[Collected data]
# # #

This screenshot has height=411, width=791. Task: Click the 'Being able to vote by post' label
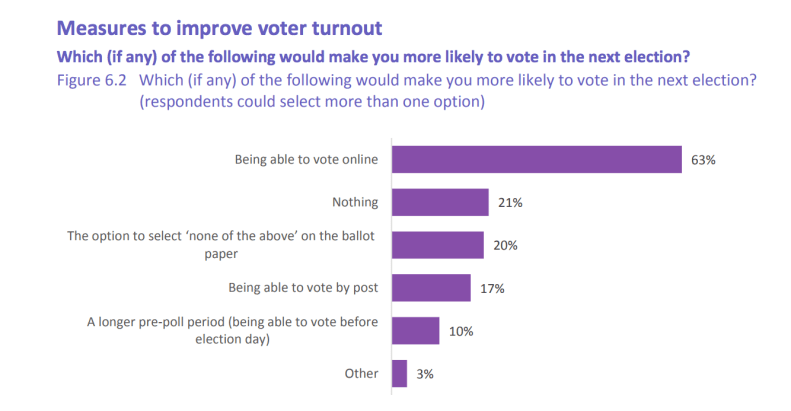tap(302, 288)
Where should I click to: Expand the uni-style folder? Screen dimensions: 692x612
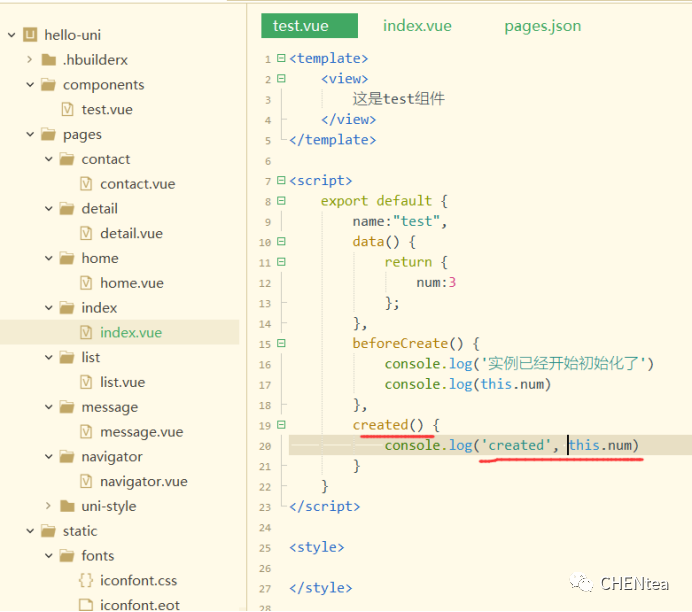tap(48, 506)
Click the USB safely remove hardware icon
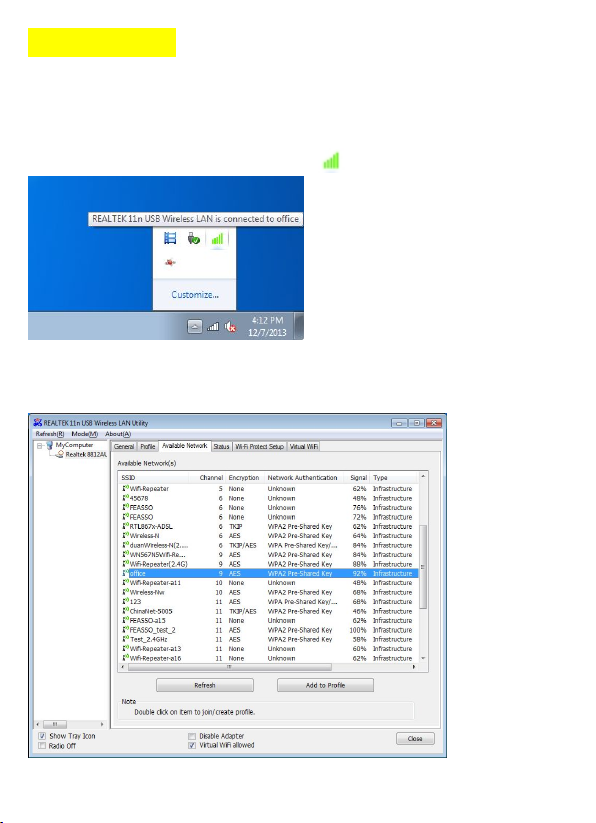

# # #

* PROMPT
The output should consist of the records above, reproduced exactly, without pictures.

* EXERCISE SOLUTION
This screenshot has height=411, width=791. Task: Click the 'Being able to vote by post' label
tap(302, 288)
Where should I click to: Expand the uni-style folder? Screen dimensions: 692x612
tap(48, 506)
Click the USB safely remove hardware icon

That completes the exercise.